Excerpt to read:
□ □ □

Abstract

Drylands are exposed to climate stressors, such as water scarcity, as well as societal stressors, including conflicts, which can make water governance unsuitable for the system’s context. The emergence of adaptive water governance often takes places in these challenging contexts, but the process of achieving this style of governance requires a better consideration of system complexities. Using the Rio del Carmen watershed in Mexico as a case study, with primary data obtained through a questionnaire survey carried out with 217 farmers, this paper aims to identify the main complexities and needs to enable the emergence of adaptive water governance. We found that different groups of farmers converge in identifying system stressors and the main needs regarding water governance; yet, the ways these stressors are perceived differ between groups. The results indicate that contrasting perceptions are shaped by the different cultural roots and environmental conditions in the upper and lower parts of the watershed. This variation increases the difficulty in achieving collaboration and compromise when conflicts ensue. Reducing inequalities in the awareness of system stressors has the potential to enable adaptive water governance. This could be achieved through a peacebuilding technique with an appropriate cultural approach for the watershed’s context in the early stages of a stakeholder engagement process.

□ □ □

Given records:
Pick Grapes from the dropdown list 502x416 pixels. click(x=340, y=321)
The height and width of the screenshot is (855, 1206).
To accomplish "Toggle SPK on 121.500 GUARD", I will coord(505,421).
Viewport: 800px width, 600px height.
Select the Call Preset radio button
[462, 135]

□ □ □

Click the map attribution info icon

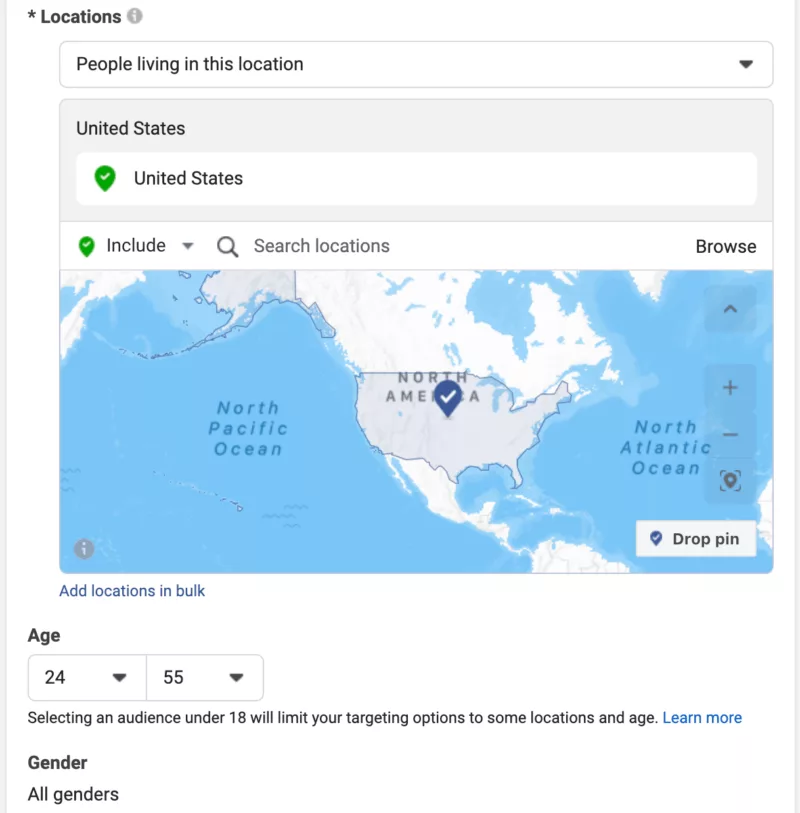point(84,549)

□ □ □

Problems:
1. In the water governance abstract, what shapes the differing ways farmer groups perceive system stressors, and what consequence of that variation does the text give?
2. Rescale the entries between the line containing "Pick Grapes from" and the line containing "I will coord(505,421).", inclusive. Rewrite those lines in full, requests included, and multiply every answer coordinate by 0.55, rounding to whole numbers with halves rounded up.

The answers:
1. The contrasting perceptions are shaped by the different cultural roots and environmental conditions in the upper and lower parts of the watershed. This variation makes it harder to achieve collaboration and compromise when conflicts arise.

2.
Pick Grapes from the dropdown list 502x416 pixels. click(x=187, y=177)
The height and width of the screenshot is (855, 1206).
To accomplish "Toggle SPK on 121.500 GUARD", I will coord(278,232).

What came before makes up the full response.